Camryn Dickson

Personal information
- Nationality: United States
- Born: Camryn Domonique Dickson 19 June 2004 (age 22)

Sport
- Sport: Athletics
- Event: Sprint

Achievements and titles
- Personal bests: 60m: 7.22 (2024) 100m: 11.04 (2026) 200m: 22.13 (2026) 400m: 56.12 (2022)

Medal record
Women's athletics
Representing United States
Pan American U20 Championships
| Gold medal – first place | 2023 Mayagüez | 4 × 100 m |
| Bronze medal – third place | 2023 Mayagüez | 100 m |

= Camryn Dickson =

American athlete (born 2004)

Camryn Domonique Dickson (born 19 June 2004) is an American sprinter.

==Biography==
From Texas, Dickson attended Clear Brook High School. In 2022, she was top of her high school rankings in the state for the 100 metres and 200 metres, with personal bests of 11.28 seconds for the 100 m and 23.28 seconds for the 200 m that year.

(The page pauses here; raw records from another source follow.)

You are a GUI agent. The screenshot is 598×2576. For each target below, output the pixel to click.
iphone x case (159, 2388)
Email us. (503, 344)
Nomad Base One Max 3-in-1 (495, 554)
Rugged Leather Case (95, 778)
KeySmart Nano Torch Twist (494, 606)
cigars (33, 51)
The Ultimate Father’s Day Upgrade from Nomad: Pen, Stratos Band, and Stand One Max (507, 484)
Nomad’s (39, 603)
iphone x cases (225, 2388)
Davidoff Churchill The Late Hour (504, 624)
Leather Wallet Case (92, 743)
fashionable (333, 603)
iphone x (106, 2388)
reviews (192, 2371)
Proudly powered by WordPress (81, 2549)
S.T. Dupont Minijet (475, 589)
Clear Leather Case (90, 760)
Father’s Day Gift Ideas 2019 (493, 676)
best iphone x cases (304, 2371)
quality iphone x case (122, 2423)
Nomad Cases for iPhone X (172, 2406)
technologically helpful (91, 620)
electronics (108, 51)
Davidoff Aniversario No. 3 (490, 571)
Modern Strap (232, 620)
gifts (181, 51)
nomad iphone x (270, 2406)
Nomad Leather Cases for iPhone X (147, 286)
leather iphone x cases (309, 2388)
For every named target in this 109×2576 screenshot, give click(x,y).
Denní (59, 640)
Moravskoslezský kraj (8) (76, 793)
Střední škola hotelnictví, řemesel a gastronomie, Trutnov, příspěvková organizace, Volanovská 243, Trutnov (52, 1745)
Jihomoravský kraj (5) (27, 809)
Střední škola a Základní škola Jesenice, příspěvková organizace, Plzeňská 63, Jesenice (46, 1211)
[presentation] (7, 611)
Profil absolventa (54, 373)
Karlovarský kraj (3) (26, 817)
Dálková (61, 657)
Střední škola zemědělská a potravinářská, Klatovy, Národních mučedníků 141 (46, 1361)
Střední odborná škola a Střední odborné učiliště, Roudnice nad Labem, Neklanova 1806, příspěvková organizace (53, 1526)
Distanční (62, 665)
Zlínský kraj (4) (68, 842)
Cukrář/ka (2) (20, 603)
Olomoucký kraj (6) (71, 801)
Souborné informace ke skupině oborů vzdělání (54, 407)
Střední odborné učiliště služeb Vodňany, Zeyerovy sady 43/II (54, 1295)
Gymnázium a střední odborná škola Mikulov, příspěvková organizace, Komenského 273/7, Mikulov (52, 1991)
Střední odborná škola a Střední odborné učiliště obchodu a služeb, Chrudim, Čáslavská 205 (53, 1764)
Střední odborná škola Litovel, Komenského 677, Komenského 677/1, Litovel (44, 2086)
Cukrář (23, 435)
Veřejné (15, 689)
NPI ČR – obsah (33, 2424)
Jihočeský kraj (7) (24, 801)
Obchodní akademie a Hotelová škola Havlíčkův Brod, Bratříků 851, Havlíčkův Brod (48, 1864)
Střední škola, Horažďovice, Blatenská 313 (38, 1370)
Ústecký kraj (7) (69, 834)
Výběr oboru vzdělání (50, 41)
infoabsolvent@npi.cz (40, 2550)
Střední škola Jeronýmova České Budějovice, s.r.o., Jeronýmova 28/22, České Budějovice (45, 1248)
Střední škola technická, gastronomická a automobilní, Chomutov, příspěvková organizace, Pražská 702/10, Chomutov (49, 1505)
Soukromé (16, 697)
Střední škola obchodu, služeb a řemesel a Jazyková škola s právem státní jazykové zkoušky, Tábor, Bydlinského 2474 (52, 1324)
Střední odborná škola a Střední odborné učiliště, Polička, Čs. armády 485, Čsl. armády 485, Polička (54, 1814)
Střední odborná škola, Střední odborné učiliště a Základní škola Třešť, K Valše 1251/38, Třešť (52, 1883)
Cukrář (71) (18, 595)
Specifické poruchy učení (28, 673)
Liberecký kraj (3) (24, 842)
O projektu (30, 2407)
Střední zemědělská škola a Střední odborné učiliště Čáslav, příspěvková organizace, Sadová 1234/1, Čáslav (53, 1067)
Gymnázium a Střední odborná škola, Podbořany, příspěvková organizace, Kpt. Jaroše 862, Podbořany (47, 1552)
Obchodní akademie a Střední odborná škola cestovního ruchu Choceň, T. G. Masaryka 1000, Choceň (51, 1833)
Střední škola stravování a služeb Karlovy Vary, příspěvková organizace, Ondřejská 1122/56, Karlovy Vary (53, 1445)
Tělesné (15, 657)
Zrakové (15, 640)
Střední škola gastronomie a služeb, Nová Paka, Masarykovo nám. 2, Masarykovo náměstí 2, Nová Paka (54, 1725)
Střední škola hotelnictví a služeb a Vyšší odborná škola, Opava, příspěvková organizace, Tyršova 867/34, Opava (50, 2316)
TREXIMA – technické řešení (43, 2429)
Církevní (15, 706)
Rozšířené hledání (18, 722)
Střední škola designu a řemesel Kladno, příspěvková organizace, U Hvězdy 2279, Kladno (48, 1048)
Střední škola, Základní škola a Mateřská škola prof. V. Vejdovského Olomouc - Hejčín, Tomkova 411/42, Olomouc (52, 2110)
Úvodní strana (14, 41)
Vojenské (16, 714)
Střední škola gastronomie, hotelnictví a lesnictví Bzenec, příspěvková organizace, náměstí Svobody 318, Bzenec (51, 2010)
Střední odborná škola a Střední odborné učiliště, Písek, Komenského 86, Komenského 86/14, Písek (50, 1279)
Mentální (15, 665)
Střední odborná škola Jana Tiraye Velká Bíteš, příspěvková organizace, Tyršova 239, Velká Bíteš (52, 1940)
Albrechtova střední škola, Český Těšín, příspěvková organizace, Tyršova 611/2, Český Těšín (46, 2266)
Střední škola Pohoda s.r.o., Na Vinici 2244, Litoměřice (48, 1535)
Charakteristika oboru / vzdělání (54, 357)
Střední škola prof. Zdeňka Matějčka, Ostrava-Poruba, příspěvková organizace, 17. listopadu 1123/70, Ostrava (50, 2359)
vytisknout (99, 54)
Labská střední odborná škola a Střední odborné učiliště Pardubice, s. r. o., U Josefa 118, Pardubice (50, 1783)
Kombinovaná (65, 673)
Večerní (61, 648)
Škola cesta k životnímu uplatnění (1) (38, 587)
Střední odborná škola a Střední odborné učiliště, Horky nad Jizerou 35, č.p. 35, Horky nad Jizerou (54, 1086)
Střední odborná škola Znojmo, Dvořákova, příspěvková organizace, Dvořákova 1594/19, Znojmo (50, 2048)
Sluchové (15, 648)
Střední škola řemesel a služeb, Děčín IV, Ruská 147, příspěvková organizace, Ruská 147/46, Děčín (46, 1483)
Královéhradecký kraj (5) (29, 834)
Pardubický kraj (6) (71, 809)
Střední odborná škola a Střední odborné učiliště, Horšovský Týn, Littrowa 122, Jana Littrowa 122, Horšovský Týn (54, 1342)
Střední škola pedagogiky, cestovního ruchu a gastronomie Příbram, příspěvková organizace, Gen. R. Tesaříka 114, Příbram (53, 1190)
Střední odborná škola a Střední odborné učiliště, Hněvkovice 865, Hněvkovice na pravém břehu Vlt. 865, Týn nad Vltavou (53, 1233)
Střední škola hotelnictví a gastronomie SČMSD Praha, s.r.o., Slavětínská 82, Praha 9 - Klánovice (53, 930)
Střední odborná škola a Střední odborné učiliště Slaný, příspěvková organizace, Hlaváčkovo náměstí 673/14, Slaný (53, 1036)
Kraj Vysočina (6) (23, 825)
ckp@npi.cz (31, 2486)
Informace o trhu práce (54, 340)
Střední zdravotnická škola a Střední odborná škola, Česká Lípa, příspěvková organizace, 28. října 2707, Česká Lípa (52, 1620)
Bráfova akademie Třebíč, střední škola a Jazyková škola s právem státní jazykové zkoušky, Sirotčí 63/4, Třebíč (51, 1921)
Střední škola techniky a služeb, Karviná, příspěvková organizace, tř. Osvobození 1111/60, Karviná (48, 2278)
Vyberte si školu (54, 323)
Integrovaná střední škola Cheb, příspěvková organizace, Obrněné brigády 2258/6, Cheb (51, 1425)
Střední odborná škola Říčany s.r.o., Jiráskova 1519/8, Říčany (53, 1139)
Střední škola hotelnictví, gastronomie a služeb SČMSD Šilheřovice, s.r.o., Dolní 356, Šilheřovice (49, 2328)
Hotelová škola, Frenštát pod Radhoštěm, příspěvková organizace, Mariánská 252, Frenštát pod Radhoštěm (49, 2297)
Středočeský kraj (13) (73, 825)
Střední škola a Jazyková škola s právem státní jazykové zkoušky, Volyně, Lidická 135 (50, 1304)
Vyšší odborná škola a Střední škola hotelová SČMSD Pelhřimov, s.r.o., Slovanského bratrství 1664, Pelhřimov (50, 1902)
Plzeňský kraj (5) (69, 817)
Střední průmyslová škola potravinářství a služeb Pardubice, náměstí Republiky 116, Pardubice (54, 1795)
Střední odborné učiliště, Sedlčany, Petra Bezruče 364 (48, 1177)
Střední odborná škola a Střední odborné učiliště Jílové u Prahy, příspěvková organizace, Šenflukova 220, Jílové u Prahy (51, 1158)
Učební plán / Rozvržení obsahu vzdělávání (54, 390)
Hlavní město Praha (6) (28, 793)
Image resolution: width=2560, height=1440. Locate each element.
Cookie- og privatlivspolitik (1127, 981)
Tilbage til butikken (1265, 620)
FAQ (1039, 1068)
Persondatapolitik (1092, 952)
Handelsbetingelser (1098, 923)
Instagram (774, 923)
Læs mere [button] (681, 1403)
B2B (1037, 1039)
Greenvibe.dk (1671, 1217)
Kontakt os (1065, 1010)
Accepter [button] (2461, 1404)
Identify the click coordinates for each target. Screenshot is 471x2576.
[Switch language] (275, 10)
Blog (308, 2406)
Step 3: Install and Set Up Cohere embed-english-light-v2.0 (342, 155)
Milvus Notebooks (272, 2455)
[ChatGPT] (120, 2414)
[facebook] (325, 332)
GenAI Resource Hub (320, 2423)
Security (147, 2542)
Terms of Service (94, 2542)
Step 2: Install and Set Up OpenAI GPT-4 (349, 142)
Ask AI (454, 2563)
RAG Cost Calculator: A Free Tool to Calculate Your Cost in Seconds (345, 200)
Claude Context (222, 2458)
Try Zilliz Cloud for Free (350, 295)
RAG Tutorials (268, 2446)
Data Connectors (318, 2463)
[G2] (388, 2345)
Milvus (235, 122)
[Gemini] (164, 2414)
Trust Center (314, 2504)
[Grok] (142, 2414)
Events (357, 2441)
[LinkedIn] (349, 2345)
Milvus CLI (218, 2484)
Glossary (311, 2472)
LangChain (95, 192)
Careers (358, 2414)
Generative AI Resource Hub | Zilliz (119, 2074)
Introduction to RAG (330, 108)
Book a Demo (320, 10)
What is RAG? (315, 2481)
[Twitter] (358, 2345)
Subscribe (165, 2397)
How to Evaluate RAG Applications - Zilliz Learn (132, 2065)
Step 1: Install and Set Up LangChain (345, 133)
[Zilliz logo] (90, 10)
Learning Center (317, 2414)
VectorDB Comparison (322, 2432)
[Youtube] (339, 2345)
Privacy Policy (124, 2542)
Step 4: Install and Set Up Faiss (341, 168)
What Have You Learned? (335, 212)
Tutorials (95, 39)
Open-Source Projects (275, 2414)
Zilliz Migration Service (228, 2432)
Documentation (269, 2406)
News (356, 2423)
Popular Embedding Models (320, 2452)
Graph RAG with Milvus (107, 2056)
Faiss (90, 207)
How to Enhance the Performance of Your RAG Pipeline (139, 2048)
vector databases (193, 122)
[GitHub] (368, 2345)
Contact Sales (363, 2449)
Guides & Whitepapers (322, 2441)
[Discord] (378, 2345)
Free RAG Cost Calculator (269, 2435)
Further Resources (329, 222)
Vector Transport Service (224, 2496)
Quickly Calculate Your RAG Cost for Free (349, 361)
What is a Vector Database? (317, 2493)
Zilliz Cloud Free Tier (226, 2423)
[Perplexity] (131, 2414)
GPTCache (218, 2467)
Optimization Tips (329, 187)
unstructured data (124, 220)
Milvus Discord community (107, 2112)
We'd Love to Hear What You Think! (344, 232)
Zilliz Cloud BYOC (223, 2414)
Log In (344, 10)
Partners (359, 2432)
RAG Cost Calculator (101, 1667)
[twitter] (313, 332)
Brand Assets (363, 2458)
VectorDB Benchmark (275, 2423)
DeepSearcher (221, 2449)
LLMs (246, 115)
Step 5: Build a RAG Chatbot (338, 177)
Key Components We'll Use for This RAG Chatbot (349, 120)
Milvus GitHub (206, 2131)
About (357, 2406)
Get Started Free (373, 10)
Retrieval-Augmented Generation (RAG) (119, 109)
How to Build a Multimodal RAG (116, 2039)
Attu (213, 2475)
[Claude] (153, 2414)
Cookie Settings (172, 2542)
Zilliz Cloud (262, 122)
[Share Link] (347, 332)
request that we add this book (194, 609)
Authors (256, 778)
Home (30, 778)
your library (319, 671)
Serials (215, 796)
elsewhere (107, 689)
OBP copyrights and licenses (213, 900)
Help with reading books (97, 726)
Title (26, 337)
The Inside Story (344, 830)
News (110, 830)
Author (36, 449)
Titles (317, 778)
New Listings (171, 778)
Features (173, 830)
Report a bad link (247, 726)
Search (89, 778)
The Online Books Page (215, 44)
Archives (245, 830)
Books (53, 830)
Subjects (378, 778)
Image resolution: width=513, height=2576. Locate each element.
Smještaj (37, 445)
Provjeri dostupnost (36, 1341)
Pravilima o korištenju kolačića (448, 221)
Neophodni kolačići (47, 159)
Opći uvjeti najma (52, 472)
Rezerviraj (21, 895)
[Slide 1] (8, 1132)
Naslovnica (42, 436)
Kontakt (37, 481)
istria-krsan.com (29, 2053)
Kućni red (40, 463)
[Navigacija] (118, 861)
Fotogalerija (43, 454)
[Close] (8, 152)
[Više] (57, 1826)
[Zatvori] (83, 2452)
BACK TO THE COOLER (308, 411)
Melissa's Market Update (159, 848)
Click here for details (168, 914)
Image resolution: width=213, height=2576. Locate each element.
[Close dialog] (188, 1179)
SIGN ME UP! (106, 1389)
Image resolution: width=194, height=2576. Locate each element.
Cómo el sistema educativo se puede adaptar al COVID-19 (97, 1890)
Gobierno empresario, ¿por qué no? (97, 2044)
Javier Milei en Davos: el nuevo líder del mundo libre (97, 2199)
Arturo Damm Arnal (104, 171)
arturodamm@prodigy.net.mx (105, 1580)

In August 2023, she competed at the 2023 Pan American U20 Athletics Championships and was part of the American 4 × 100 m relay team that won the gold medal in a new American U20 national record time. She also won the bronze medal in the individual 100 metres race. Dickson qualified for the 200 metres at the 2024 US Olympic Team Trials with a time of 22.66 seconds, reaching the semi-finals.

Competing for Texas A&M University in May 2026, Dickson ran a facility record in the 200 metres of in 22.13 seconds, breaking her own school record, at the NCAA West Regionals in Fayetteville and qualified for the 2026 NCAA Outdoor Championships, where she placed third overall in the 200 metres final. In July, she placed third overall in she final of the 200 metres at the 2026 USA Outdoor Track and Field Championships in New York, running 22.58 seconds behind winner Melissa Jefferson-Wooden and Cambrea Sturgis.